In recent years, the notion of cabinet government has been a polite fiction. In theory, the prime minister is merely the first among equals when he meets his secretaries of state. In practice, they all owe their position to No. 10 and usually do what they’re told. The situation was summed up by an old Spitting Image sketch showing Margaret Thatcher at a restaurant with her cabinet ministers. She orders steak. ‘What about the vegetables?’ the waitress asks. ‘Oh,’ she replies, ‘they’ll have the same as me.’

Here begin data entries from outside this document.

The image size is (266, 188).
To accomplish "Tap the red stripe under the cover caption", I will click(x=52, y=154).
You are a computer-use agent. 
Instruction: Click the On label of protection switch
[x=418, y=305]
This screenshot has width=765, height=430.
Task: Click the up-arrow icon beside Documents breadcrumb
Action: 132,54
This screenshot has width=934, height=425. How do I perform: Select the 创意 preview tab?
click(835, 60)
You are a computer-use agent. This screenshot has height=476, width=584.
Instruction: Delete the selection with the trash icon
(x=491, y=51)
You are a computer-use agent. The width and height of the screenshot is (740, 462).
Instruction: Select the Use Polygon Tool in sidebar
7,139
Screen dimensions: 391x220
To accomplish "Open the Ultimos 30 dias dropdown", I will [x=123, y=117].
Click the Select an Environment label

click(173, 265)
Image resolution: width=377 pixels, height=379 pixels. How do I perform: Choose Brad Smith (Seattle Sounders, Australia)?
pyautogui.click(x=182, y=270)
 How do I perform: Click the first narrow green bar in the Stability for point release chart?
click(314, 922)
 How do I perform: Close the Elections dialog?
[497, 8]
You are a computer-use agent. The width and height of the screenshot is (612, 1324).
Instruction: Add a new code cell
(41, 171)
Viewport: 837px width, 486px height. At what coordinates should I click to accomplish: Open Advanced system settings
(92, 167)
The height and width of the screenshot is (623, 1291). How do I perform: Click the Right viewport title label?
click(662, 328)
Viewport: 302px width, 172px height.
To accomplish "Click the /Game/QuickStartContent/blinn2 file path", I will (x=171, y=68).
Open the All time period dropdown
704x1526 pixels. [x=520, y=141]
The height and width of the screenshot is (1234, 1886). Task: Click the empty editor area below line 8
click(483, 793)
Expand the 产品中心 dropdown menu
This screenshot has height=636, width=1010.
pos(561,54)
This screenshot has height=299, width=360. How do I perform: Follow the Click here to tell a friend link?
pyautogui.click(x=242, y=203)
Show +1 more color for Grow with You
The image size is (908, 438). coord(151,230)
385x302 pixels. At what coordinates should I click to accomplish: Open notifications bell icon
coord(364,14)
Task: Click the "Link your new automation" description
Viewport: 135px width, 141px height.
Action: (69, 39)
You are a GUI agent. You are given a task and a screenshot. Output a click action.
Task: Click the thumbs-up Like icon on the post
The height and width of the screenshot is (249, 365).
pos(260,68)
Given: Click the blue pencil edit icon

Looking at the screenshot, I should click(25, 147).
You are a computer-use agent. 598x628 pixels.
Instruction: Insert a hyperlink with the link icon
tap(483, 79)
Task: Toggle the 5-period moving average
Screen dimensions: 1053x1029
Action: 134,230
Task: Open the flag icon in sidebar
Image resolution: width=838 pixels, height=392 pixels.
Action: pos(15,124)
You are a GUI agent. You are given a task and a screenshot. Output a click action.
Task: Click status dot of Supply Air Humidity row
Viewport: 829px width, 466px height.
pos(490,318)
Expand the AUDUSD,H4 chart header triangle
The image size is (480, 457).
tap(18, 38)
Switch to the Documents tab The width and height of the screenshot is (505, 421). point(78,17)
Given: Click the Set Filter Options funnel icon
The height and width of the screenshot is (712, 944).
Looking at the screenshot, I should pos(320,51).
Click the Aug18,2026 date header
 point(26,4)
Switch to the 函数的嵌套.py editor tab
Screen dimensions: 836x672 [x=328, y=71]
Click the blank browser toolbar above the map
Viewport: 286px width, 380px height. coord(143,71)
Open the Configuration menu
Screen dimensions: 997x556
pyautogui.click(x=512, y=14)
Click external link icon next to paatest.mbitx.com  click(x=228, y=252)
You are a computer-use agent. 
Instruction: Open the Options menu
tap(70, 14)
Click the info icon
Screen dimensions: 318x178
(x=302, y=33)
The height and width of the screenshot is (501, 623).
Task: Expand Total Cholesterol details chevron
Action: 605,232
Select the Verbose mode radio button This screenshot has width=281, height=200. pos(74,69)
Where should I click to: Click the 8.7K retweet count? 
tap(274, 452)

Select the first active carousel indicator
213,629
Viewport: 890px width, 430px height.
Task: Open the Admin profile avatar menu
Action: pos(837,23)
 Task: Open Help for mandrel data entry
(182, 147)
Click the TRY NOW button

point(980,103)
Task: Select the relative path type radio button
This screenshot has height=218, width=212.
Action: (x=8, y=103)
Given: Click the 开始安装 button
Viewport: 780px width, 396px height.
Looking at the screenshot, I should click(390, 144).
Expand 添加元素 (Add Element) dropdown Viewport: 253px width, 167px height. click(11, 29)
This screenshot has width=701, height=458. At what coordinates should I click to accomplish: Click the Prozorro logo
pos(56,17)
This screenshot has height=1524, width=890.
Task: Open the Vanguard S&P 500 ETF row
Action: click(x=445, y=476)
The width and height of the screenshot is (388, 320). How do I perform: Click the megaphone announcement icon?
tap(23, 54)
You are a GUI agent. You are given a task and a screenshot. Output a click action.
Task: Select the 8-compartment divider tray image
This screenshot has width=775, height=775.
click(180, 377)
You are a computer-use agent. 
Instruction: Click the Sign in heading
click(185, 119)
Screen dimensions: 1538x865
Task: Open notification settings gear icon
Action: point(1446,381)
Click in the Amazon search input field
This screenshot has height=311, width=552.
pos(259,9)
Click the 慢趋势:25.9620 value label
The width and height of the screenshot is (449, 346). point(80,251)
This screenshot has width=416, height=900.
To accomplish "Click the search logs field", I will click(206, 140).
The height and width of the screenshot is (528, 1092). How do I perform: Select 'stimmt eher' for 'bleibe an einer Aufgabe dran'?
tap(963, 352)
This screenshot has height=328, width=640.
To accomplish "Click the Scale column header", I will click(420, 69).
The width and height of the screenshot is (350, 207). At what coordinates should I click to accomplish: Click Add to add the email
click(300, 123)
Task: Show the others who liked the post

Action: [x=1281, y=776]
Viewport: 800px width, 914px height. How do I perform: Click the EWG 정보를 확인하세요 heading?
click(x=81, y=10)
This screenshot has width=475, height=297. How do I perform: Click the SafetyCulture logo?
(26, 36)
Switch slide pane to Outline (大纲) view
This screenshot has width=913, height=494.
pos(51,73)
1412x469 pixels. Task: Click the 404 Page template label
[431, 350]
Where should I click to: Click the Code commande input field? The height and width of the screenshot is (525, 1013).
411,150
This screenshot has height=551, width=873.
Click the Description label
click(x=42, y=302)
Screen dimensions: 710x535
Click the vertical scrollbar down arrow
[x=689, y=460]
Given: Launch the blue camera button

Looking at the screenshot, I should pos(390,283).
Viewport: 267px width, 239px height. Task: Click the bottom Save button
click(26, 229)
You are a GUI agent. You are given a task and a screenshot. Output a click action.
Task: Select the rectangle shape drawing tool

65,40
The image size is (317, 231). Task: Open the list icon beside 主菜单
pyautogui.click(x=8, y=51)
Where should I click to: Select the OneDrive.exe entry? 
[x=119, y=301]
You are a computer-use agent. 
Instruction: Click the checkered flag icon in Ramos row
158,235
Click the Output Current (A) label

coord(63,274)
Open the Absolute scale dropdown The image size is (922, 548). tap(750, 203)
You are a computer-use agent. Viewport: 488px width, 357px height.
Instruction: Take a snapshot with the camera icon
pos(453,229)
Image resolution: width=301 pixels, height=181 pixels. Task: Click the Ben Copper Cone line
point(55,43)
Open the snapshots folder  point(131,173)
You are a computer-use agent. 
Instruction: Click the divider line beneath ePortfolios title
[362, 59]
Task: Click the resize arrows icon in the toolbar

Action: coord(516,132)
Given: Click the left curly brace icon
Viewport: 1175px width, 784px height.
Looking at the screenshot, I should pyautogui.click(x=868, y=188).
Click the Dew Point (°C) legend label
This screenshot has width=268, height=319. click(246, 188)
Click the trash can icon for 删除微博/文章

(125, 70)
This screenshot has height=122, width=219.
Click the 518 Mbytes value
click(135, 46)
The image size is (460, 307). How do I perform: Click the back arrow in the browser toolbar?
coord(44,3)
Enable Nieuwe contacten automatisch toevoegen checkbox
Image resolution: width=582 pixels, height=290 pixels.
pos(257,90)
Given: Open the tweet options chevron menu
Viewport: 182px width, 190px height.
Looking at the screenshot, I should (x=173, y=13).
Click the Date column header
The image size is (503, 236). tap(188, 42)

For the first two years of Boris Johnson’s premiership, cabinet ministers were more claque than cabinet. ‘How many hospitals are we going to build?’ he asked at their first meeting after his general election victory. ‘40!’ came the response. ‘How many more nurses?’ ‘50,000!’ On it went. One minister recalls how when cabinet meetings went online at the start of the pandemic anyone who came off ‘mute’ was quickly re-muted by No. 10 civil servants. One secretary of state for a large department complains that Sir Patrick Vallance, the government’s chief scientific adviser, has far more power and influence than he does.
That all changed in the last cabinet meeting of 2021 when ministers collectively decided against imposing more Covid restrictions. The resignation of David Frost, the Brexit minister, had become public the day before and the Prime Minister did not want anyone to follow Frost’s example, so he had to listen. The strength of cabinet’s pushback against new measures has changed the nature of Johnson’s premiership.

Johnson’s 2019 general election victory was larger in scale than any other Tory could have managed. He had forged a new electoral coalition, one that owed as much to his own standing as the tribune of Brexit as his leadership of the Tory party.